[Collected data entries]
*** Begin section ***
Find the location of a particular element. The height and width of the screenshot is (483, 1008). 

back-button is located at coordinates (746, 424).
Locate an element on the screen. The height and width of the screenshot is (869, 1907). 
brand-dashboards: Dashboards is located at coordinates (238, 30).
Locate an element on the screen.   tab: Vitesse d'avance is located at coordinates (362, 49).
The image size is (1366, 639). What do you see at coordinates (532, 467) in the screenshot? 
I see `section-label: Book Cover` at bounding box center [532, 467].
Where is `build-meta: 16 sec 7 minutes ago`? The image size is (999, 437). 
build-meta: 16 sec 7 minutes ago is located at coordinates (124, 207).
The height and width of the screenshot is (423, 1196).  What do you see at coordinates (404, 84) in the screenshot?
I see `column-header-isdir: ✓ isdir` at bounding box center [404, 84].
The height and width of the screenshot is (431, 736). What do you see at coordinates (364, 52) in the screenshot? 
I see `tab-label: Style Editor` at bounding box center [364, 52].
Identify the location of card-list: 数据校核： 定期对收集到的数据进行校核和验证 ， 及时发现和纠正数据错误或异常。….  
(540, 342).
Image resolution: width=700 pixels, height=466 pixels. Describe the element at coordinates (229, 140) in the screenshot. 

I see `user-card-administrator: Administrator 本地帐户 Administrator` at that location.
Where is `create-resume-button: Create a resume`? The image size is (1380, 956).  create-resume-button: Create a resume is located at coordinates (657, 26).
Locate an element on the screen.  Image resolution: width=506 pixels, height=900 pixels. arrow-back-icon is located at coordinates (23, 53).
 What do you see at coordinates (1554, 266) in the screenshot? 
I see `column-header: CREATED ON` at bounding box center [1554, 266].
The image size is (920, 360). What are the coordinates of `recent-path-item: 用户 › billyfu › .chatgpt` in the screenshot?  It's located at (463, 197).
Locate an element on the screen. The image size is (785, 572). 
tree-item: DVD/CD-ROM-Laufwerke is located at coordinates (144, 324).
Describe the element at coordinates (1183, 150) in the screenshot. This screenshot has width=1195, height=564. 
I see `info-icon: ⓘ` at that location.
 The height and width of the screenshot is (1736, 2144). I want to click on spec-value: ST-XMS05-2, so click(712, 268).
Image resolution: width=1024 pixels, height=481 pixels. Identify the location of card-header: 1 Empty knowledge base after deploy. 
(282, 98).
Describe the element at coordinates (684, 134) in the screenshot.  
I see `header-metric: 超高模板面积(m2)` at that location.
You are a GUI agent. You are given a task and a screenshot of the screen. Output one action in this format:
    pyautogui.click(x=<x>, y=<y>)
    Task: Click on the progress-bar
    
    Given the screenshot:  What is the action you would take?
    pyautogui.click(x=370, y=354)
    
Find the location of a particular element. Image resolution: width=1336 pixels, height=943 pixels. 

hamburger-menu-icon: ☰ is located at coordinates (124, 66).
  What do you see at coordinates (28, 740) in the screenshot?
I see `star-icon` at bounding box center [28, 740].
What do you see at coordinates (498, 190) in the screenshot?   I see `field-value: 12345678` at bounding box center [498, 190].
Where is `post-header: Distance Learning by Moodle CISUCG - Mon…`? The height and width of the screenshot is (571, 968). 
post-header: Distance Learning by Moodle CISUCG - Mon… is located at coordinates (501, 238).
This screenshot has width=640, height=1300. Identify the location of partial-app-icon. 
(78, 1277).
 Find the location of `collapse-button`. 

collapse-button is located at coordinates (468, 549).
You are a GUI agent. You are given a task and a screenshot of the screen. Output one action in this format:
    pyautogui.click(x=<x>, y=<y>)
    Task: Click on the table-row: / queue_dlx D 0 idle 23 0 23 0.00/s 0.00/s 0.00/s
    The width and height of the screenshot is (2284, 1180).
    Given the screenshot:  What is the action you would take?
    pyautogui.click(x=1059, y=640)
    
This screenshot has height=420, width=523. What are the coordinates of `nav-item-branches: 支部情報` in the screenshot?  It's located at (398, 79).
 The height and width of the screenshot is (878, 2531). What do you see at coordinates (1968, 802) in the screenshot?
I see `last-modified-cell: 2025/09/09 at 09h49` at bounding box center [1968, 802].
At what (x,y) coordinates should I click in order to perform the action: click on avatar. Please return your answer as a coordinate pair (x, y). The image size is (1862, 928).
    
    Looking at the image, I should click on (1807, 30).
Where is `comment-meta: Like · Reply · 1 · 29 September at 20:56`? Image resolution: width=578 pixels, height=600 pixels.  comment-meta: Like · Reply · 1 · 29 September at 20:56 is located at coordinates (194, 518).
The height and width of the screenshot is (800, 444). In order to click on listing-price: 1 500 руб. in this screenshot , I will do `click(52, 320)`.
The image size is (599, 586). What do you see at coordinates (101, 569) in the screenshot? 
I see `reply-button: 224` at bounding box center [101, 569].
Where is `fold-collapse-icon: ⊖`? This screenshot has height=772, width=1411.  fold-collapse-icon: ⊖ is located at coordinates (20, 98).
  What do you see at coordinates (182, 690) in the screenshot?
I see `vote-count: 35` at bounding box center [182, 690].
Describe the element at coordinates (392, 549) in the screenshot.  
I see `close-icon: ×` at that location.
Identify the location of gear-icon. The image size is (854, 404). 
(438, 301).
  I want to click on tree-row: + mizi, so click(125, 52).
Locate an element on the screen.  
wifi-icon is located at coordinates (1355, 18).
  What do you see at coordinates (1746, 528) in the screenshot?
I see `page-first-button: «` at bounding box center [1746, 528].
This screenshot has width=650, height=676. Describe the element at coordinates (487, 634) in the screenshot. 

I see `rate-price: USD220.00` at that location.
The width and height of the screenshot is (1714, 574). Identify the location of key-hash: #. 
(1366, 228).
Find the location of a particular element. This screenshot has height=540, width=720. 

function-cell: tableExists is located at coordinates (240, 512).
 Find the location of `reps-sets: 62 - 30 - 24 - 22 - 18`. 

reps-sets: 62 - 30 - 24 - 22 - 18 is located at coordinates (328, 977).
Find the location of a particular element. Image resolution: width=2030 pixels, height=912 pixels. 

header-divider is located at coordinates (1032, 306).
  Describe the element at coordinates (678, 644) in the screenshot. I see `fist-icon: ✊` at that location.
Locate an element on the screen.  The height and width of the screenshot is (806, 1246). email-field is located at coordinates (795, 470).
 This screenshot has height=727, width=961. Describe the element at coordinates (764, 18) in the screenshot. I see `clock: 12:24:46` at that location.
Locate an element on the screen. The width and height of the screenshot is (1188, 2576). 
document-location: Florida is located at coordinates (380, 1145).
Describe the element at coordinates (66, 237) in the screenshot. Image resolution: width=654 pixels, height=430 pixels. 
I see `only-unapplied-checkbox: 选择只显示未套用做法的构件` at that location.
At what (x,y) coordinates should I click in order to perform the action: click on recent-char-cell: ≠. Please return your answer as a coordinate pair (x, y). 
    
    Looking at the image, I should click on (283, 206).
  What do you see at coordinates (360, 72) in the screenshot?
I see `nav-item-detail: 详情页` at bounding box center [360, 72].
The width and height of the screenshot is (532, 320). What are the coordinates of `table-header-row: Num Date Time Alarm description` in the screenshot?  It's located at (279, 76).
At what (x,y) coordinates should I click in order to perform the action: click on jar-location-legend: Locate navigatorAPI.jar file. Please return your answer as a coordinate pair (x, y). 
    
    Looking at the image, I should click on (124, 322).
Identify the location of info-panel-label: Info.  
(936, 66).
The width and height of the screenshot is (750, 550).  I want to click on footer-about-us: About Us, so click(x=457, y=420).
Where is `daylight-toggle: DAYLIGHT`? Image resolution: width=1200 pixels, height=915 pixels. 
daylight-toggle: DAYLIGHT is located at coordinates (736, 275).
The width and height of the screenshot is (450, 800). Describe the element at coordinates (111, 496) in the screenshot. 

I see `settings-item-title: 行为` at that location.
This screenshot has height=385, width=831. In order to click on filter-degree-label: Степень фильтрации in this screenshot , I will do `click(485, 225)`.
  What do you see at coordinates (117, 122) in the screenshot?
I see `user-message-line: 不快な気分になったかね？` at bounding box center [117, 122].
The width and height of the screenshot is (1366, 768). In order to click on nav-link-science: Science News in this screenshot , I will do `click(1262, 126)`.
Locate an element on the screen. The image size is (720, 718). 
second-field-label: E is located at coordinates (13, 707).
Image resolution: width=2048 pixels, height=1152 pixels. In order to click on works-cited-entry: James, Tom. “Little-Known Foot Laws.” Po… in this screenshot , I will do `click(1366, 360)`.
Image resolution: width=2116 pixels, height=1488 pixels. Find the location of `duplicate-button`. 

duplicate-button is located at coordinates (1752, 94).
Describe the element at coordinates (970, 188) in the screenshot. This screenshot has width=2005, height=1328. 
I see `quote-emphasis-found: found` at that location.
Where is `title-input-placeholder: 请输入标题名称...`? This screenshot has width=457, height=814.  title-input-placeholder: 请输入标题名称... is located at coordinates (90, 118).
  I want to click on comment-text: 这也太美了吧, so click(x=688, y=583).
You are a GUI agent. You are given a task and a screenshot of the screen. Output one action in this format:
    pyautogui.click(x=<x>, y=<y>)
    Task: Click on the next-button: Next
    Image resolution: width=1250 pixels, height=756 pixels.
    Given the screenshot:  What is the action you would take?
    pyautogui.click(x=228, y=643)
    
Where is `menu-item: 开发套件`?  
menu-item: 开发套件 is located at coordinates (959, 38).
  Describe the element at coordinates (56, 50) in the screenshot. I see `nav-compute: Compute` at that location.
*** End section ***
● **What to produce**
Show every line of the data above that contains the string "size", treating uppercase and lowercase as different.

● **Expected answer**
The image size is (1366, 639). What do you see at coordinates (532, 467) in the screenshot? 
Where is `build-meta: 16 sec 7 minutes ago`? The image size is (999, 437). 
Where is `create-resume-button: Create a resume`? The image size is (1380, 956).  create-resume-button: Create a resume is located at coordinates (657, 26).
The image size is (920, 360). What are the coordinates of `recent-path-item: 用户 › billyfu › .chatgpt` in the screenshot?  It's located at (463, 197).
Locate an element on the screen. The image size is (785, 572). 
At what (x,y) coordinates should I click in order to perform the action: click on avatar. Please return your answer as a coordinate pair (x, y). The image size is (1862, 928).
The image size is (599, 586). What do you see at coordinates (101, 569) in the screenshot? 
Identify the location of gear-icon. The image size is (854, 404). 
Locate an element on the screen. The image size is (720, 718). 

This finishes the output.